__PROBLEM DETAILS__: For every line in the data below that contains "sort", copy the line.

__Collected data entries__:
<<<<

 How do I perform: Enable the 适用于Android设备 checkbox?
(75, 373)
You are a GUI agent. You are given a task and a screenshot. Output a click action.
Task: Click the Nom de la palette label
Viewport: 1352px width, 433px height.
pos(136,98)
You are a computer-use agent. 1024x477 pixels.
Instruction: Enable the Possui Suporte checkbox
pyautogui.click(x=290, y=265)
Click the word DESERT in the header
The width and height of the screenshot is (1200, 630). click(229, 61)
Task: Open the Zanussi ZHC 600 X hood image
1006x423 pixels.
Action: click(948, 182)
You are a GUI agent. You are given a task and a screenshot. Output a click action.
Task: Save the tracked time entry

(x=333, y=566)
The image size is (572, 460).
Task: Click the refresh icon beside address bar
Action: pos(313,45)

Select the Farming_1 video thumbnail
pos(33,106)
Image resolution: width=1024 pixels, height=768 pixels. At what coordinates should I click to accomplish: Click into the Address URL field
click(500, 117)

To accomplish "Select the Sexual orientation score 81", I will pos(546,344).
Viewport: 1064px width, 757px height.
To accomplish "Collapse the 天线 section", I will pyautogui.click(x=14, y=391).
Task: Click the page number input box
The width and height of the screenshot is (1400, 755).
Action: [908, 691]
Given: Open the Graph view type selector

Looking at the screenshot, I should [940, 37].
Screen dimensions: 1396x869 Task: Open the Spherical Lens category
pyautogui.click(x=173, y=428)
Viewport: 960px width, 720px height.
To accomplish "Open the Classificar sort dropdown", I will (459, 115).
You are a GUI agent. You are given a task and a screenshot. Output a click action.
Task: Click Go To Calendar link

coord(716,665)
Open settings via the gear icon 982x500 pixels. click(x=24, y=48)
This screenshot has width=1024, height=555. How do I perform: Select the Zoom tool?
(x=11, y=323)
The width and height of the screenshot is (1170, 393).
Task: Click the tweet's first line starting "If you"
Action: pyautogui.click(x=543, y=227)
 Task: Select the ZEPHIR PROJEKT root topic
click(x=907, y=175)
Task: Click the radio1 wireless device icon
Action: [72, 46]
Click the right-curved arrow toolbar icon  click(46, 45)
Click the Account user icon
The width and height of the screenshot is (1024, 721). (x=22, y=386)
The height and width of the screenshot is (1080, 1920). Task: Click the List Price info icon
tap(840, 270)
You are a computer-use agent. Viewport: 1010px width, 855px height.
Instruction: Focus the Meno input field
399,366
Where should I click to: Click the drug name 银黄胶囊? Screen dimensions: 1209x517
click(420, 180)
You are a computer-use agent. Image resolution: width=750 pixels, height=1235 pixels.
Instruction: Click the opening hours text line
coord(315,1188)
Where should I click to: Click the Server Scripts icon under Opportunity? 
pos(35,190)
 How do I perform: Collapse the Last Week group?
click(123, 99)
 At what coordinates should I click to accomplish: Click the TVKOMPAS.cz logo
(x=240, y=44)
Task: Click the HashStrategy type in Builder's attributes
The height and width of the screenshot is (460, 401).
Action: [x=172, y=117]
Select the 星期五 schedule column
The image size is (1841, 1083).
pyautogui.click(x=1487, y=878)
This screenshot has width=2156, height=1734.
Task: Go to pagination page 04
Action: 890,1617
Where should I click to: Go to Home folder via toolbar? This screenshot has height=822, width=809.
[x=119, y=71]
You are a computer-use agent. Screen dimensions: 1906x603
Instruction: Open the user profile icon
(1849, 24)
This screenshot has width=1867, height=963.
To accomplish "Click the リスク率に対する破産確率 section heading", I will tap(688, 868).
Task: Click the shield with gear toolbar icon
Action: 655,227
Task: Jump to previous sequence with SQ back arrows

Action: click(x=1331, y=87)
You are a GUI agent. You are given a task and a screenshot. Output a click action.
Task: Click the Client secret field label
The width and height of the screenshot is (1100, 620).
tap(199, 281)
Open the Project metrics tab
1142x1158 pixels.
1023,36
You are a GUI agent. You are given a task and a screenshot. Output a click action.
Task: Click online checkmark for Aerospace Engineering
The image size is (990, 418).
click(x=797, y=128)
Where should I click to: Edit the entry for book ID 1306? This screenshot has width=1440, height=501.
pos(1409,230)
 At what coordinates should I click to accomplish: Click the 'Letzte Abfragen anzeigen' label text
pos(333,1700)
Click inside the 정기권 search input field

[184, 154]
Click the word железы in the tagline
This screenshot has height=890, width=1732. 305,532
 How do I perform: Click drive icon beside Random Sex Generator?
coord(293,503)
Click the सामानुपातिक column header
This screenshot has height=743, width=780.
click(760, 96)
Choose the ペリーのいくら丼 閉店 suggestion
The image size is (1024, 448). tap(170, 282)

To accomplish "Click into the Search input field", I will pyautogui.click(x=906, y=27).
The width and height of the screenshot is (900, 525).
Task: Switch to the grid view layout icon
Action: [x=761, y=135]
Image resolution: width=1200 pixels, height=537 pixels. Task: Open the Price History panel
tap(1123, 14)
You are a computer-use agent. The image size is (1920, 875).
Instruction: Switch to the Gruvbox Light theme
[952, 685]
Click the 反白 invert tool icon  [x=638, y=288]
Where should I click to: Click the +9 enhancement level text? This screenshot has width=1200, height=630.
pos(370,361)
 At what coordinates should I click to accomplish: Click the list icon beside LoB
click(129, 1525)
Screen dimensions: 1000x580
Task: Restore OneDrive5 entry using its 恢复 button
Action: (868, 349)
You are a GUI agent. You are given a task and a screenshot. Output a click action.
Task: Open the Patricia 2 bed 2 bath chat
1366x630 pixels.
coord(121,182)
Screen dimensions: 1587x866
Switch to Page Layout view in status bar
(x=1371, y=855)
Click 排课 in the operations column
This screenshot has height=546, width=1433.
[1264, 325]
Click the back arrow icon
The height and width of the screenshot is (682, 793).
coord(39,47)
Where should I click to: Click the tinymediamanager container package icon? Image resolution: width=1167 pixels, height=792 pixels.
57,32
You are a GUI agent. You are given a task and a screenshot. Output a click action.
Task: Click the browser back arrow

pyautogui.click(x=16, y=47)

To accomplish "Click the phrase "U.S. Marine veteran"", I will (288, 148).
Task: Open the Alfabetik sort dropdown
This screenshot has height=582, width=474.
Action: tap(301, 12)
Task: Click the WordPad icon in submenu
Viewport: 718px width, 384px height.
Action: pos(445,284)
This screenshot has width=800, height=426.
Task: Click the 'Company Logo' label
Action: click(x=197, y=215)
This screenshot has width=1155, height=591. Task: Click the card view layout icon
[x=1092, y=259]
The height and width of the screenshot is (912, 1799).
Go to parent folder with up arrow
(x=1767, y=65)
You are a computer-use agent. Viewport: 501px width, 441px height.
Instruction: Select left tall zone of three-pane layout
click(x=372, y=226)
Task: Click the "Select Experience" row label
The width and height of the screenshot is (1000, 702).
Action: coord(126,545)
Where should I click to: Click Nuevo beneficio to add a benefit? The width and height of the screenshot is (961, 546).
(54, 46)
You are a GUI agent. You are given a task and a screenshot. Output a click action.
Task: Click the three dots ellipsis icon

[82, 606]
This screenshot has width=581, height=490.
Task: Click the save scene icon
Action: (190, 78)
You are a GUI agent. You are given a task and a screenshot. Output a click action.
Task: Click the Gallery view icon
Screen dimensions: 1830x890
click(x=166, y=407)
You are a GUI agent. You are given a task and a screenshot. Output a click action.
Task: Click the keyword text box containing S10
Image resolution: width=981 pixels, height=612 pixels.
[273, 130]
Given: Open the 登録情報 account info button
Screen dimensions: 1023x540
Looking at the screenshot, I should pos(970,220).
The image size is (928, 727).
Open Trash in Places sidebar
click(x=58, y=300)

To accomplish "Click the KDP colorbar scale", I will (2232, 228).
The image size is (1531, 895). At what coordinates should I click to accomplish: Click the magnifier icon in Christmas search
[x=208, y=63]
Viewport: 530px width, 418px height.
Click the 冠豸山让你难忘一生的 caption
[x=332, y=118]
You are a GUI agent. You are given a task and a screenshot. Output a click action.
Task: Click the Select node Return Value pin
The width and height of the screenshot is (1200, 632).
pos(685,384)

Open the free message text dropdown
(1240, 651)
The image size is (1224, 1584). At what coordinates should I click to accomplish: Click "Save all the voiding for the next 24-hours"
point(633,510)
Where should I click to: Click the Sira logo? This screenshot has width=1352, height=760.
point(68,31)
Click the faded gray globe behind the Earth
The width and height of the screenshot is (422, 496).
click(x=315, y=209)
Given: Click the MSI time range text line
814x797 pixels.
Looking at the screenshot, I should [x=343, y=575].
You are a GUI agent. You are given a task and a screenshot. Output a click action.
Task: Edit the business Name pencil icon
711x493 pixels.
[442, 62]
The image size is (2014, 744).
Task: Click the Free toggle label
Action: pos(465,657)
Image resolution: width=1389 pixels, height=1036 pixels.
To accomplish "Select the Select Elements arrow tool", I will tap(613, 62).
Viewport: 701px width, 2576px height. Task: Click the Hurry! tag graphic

>>>>

__COMPLETED EXERCISE__:
To accomplish "Open the Classificar sort dropdown", I will (459, 115).
Task: Open the Alfabetik sort dropdown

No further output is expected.